• PROBLEM DESCRIPTION
Wherever the line that contains "Task: Favorite Royal Joker with its star icon" falls, repeat it and the lines after it exactly until the records end, without any pictures.

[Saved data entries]
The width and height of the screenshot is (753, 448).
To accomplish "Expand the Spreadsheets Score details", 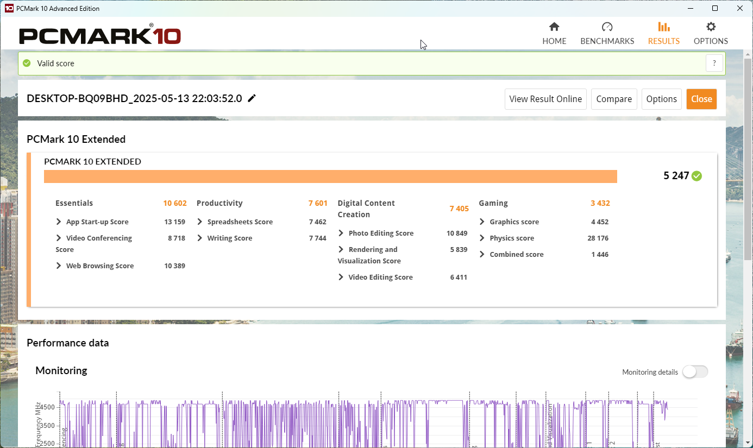I will [200, 222].
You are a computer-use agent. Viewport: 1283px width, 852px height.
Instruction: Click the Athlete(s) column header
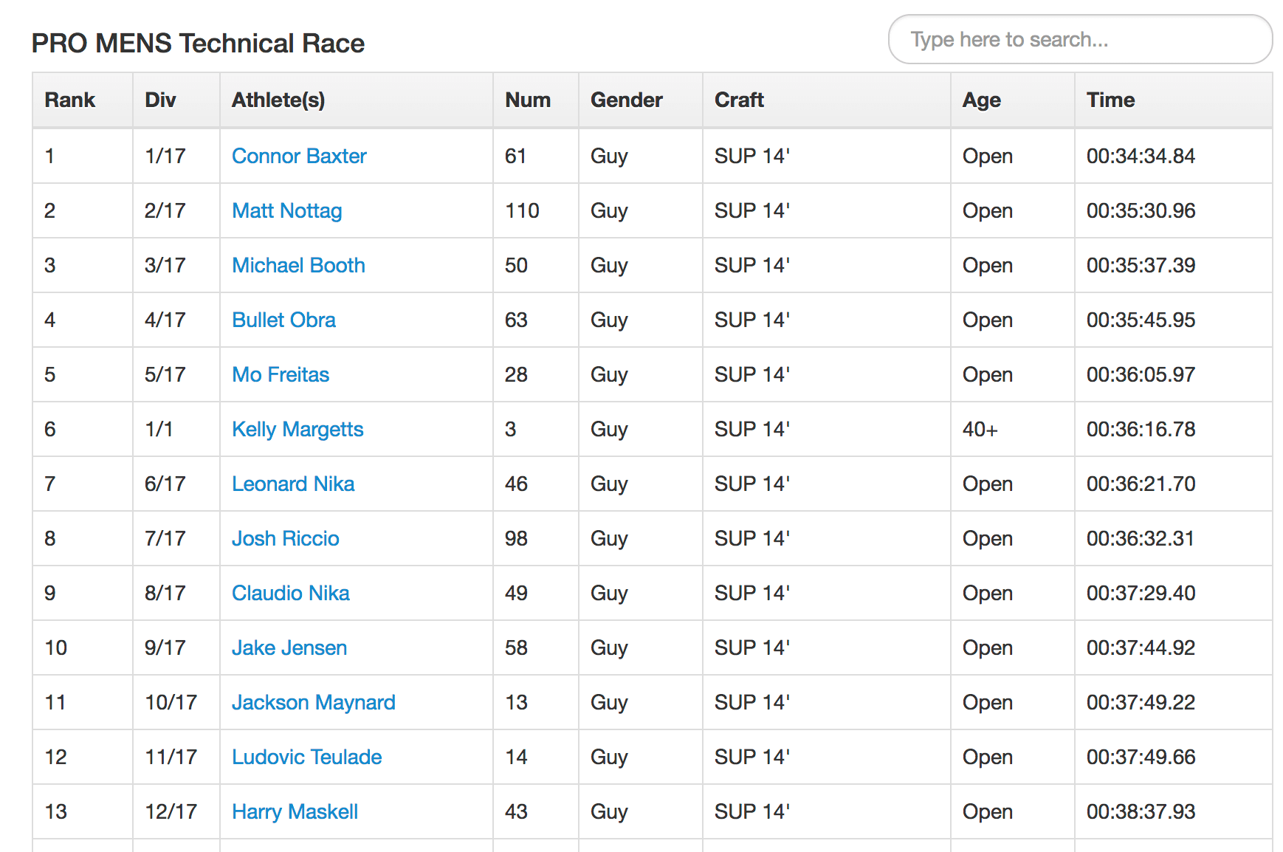[x=278, y=100]

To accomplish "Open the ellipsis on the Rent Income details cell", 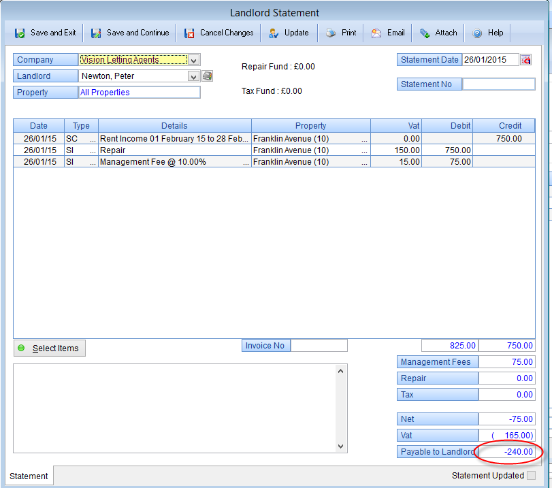I will pos(246,139).
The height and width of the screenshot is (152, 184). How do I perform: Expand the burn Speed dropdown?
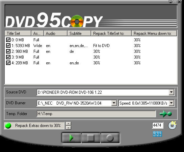172,103
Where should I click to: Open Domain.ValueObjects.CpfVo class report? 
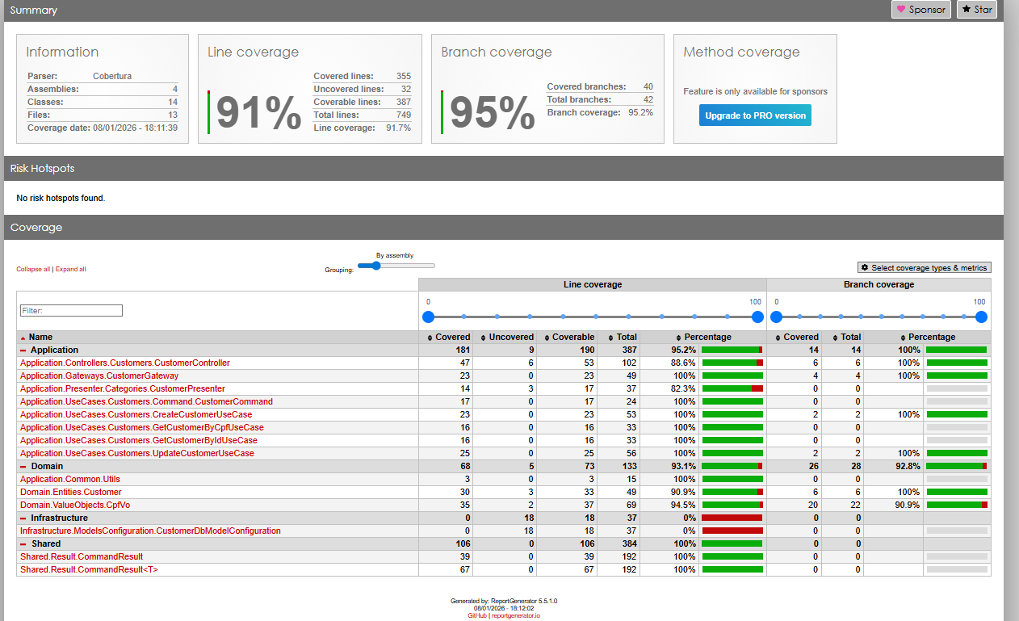click(x=74, y=505)
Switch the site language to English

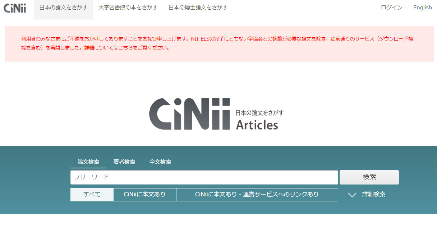click(422, 7)
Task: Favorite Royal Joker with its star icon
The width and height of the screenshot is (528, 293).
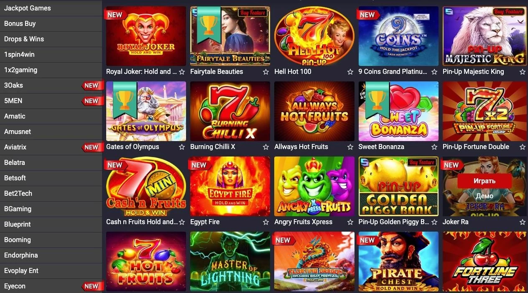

• WRITTEN RESPONSE
Task: Favorite Royal Joker with its star icon
The width and height of the screenshot is (528, 293).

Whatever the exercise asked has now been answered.